# Import Libraries

In [None]:
#General
import numpy as np
import pandas as pd
import itertools
from tqdm import tqdm

# System
import os, fnmatch
import time
import warnings
warnings.simplefilter("ignore")

# Random Seed
from numpy.random import seed
seed(1)

# Audio
import librosa.display, librosa

!pip install -q noisereduce
import noisereduce as nr

In [None]:
# Root Directory of project
root = "/content/drive/MyDrive/ML_Final_Project"

# Load Data

In [None]:
data = pd.read_csv(f'{root}/clean_data.csv')
data

Unnamed: 0,voice_id,emotion_id,text_id,gender,age,file_path
0,15997,1,1,1,21,/content/drive/MyDrive/ML_Final_Project/Voice/...
1,16001,1,2,1,21,/content/drive/MyDrive/ML_Final_Project/Voice/...
2,16005,1,3,1,21,/content/drive/MyDrive/ML_Final_Project/Voice/...
3,16009,1,4,1,21,/content/drive/MyDrive/ML_Final_Project/Voice/...
4,16013,1,5,1,21,/content/drive/MyDrive/ML_Final_Project/Voice/...
...,...,...,...,...,...,...
16435,10563,4,6,0,54,/content/drive/MyDrive/ML_Final_Project/Voice/...
16436,10567,4,7,0,54,/content/drive/MyDrive/ML_Final_Project/Voice/...
16437,10571,4,8,0,54,/content/drive/MyDrive/ML_Final_Project/Voice/...
16438,10575,4,9,0,54,/content/drive/MyDrive/ML_Final_Project/Voice/...

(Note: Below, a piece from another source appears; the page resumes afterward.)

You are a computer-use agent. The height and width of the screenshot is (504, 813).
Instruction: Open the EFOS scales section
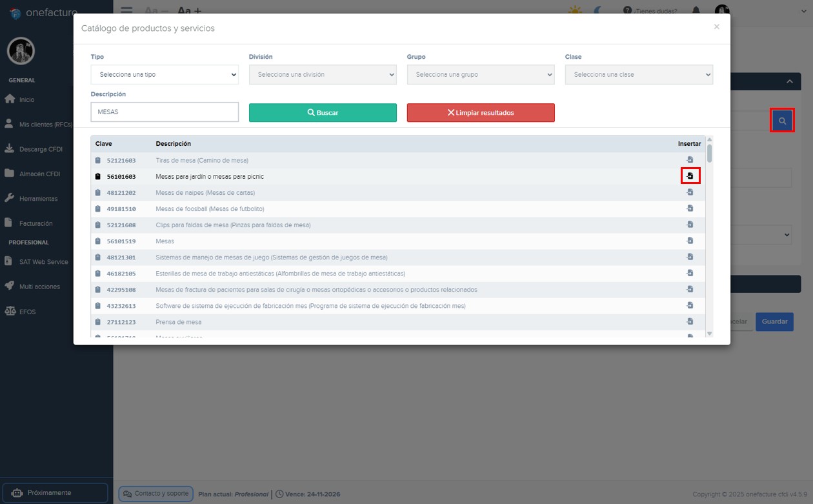pyautogui.click(x=29, y=311)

# Final Check on Unique and Null values

In [None]:
dtypes=pd.DataFrame(data.dtypes,columns=["Data Type"])
dtypes["Unique Values"]=data.nunique()
dtypes["Null Values"]=data.isnull().sum()
dtypes.style.background_gradient(cmap='Set3',axis=0)

Unnamed: 0,Data Type,Unique Values,Null Values
voice_id,int64,16440,0
emotion_id,int64,4,0
text_id,int64,10,0
gender,int64,2,0
age,int64,57,0
file_path,object,16440,0


# Signal Processing Parameters

In [None]:
fs = 22050         # Sampling rate
n_fft = 2048       # length of the FFT window
hop_length = 512   # Number of samples between successive frames
n_mels = 128       # Number of Mel bands
n_mfcc = 13        # Number of MFCCs

# Define Function to Calculate MFCC, Mel, CHROMA features


In [None]:


def get_features(y, sr=fs):
    S = librosa.feature.melspectrogram(y, sr=fs, n_mels=n_mels, n_fft=n_fft)
    mfcc = librosa.feature.mfcc(S=librosa.power_to_db(S), n_mfcc=n_mfcc)
    mfcc_feature_vector = np.mean(mfcc,1)
    mel_feature_vector = np.mean(S,1)

    S = np.abs(librosa.stft(y))
    chroma = librosa.feature.chroma_stft(S=S, sr=sr)
    chroma_feature_vector = np.mean(chroma,1)

    return mfcc_feature_vector, chroma_feature_vector, mel_feature_vector



# Load audio files, calculate features and create feature vectors


In [None]:


files = data['file_path']

mfcc_feature_vectors = []
mel_feature_vectors = []
chroma_feature_vectors = []
sound_paths = []
errors = []

for i, f in enumerate(tqdm(files)):
    try:
      # Load audio file
      y, sr = librosa.load(f, sr=fs)

      # Trim the beginning and ending silence
      yt, index = librosa.effects.trim(y)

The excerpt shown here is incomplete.